* begin Reading passage *
Benefits of Flexible Part Feeding
Integrators who manufacture assembly automation
and OEM’s who need equipment to manufacture assemblies are faced with
a very large challenge of how to get the parts into the assembly machines
for the assembly process, minimize workcell requirements, and keep costs down.
Whether there is a need to increase productivity, reduce costs or add product
variants, flexible part feeding systems are well suited to improve applications
that have complex parts and sustain frequent part changes. Applications include
small parts assembly (mechanical and electrical), material handling, and packaging.
Traditional Part Feeding Processes
Feeding parts into an assembly process is traditionally done using a
variety of methods. Some parts are presented scattered in multiple orientations
in boxes or in bins, and can be heavy or awkward to lift, position, and orientate
into a workcell. In other processes, parts are fed using feeders such as vibratory
bowl feeders, gravity fed part tubes, as stacked or fixtured material, by
being manually loaded onto kitted pallets, and by using dedicated tooling.
* end Reading passage *
Task set
**a.** Update the part-feeding text, everything from "Traditional Part Feeding" down to "using dedicated tooling.", with "vibratory" changed to "centrifugal".
**b.** In one to three sentences, explain what the part-feeding text says flexible part feeding systems are well suited for, and under what needs.
**c.** Resume the text on part feeding from where it stops.
* begin Recorded data *
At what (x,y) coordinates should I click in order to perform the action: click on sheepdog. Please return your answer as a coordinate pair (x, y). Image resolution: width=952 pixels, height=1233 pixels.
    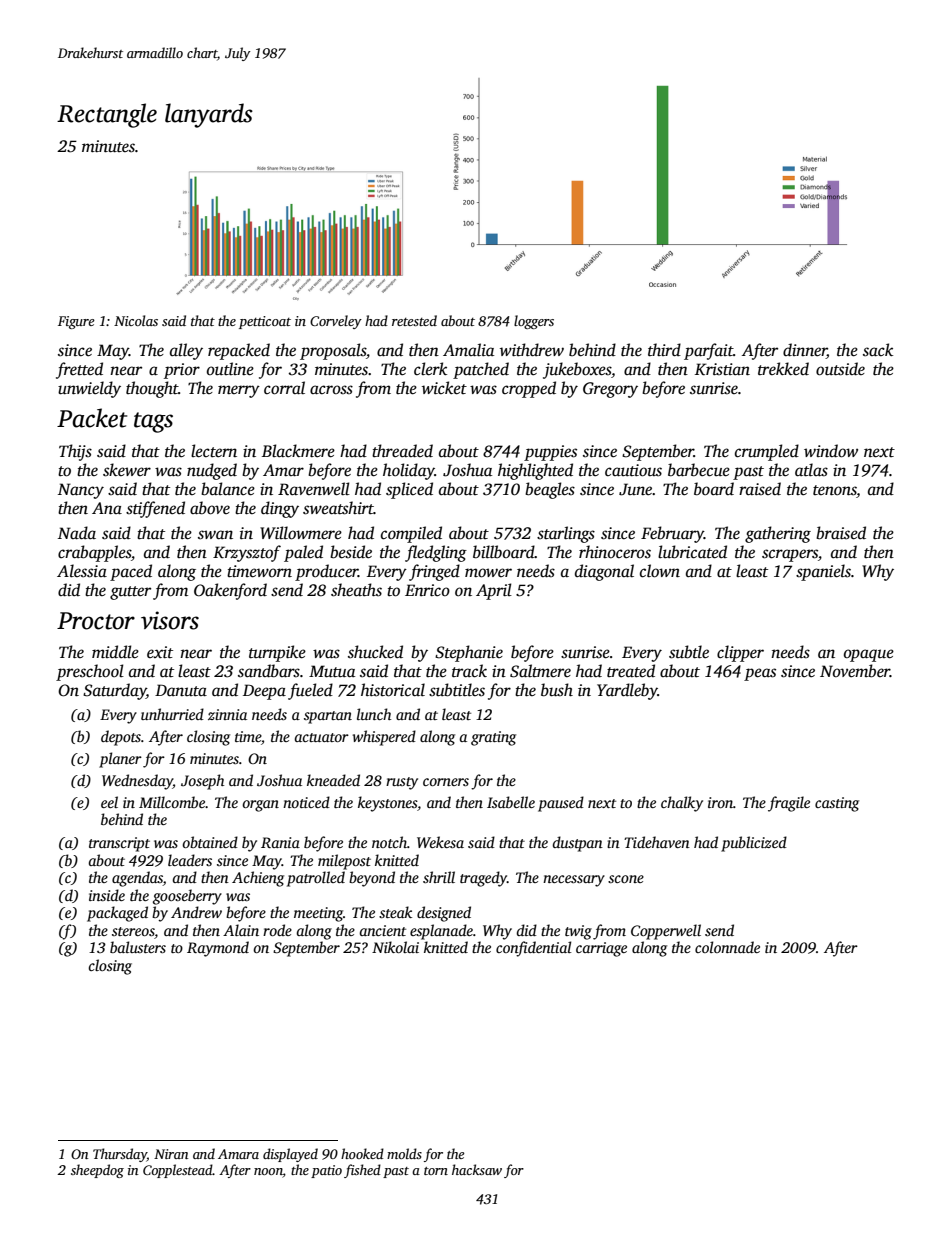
* end Recorded data *
Answers by task
**a.**
Traditional Part Feeding Processes
Feeding parts into an assembly process is traditionally done using a
variety of methods. Some parts are presented scattered in multiple orientations
in boxes or in bins, and can be heavy or awkward to lift, position, and orientate
into a workcell. In other processes, parts are fed using feeders such as centrifugal
bowl feeders, gravity fed part tubes, as stacked or fixtured material, by
being manually loaded onto kitted pallets, and by using dedicated tooling.

**b.** Flexible part feeding systems are well suited to improve applications with complex parts and frequent part changes. This holds whether the need is to increase productivity, reduce costs, or add product variants.

**c.**
These methods can cause high costs, large floor space requirements, be unflexible,
and difficult to maintain. It can also be a challenge to ensure parts enter
the assembly process undamaged, in the correct orientation, and in the most
cost effective manner. The detailed and cumbersome processes used in these
traditional methods can cause extensive waste and prove inefficient over time.
In many traditional part feeding processes, manual operations are required
when feeding parts from one point to another. Many times these parts are difficult
to move by hand because of their size or shape. They can cause significant
downtime due to varying factors such as complex workcells, mistakes, or injuries.
Lower yields can occur due to human error in cases where the wrong parts are
placed into a station, which can lead to damaged tooling. The more parts are
handled and fixtured, the more chance there is to damage the part before the
assembly process. The labor to install, integrate and maintain dedicated tooling
can also be expensive.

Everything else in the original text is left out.